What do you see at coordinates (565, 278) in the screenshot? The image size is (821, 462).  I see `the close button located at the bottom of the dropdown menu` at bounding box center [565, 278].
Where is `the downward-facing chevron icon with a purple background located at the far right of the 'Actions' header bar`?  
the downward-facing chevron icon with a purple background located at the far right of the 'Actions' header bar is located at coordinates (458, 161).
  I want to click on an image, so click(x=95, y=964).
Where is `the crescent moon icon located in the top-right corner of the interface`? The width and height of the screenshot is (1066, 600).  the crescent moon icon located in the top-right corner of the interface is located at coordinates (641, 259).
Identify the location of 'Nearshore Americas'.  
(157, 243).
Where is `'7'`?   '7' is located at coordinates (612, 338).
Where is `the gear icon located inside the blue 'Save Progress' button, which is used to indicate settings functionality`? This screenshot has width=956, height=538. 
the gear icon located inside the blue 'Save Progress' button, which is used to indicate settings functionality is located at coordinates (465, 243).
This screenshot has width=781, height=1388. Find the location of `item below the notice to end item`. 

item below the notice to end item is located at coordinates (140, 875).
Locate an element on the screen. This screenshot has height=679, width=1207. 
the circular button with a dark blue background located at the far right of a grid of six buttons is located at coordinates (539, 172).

+ + +

Copy every row above word for word, keeping each line as it appears.

**Solution to this task**
What do you see at coordinates (565, 278) in the screenshot? The image size is (821, 462).  I see `the close button located at the bottom of the dropdown menu` at bounding box center [565, 278].
Where is `the downward-facing chevron icon with a purple background located at the far right of the 'Actions' header bar`?  
the downward-facing chevron icon with a purple background located at the far right of the 'Actions' header bar is located at coordinates (458, 161).
  I want to click on an image, so click(x=95, y=964).
Where is `the crescent moon icon located in the top-right corner of the interface`? The width and height of the screenshot is (1066, 600).  the crescent moon icon located in the top-right corner of the interface is located at coordinates (641, 259).
Identify the location of 'Nearshore Americas'.  
(157, 243).
Where is `'7'`?   '7' is located at coordinates (612, 338).
Where is `the gear icon located inside the blue 'Save Progress' button, which is used to indicate settings functionality`? This screenshot has width=956, height=538. 
the gear icon located inside the blue 'Save Progress' button, which is used to indicate settings functionality is located at coordinates (465, 243).
This screenshot has width=781, height=1388. Find the location of `item below the notice to end item`. 

item below the notice to end item is located at coordinates (140, 875).
Locate an element on the screen. This screenshot has height=679, width=1207. 
the circular button with a dark blue background located at the far right of a grid of six buttons is located at coordinates (539, 172).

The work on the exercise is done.